A question about SubString

Hello,
What is the difference between SubString and Indexing? I did:

julia> str = "Where the mind is without fear"
"Where the mind is without fear"

julia> SubString(str, 1, 5)
"Where"

julia> str[1:5]
"Where"

The results of both are the same. When should I use SubString?

Thank you.

Creating a String requires a new allocation on the heap, where the string stores a full copy of its data. A SubString, because it refers to an existing String, only needs to store references, and therefore requires no heap allocation to create.
A SubString is essentially a pointer and two integers.

3 Likes

Hello,
Thank you so much for you reply.
So, when I use str[1:5], does it allocate new memory on the heap?

Yes, it creates a full copy of the string, stored on the heap

1 Like

Slight nitpick: the new String is not semantically required to be allocated on the heap. It’s extremely likely to end up there, but it’s not a semantic requirement.

That being said, the main difference between indexing and calling SubString stands - the former creates a copy, while the latter merely stores the indices into the existing String.
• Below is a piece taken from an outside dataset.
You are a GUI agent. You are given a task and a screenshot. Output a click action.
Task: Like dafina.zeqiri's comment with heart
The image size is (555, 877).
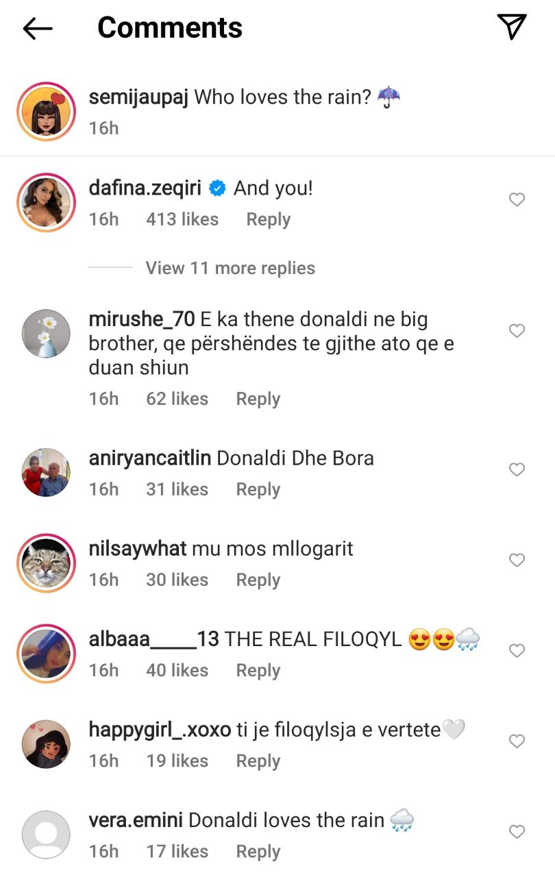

SubString is what you get from @view str[1:5].

4 Likes

It may or may not be obvious: the tradeoff of not creating a copy is that the parent string object cannot be freed by the GC. If that string is large and you don’t need to keep it around then you want to copy the part of the data you need.

4 Likes

once we have a moving GC, we could possibly do some tricks here where we could copy the substring and free the original if the original string dies (not sure if we could implement this in Julia, possibly with some sort of weaktef+finalizer?)

3 Likes

Hello,
Thank you so much for your reply.
What is GC?

Garbage collector; roughly speaking it removes objects that are not needed anymore from memory (“freeing” the memory). In Julia this is called automatically. In other languages, such as C, it’s the responsibility of the programmer.

3 Likes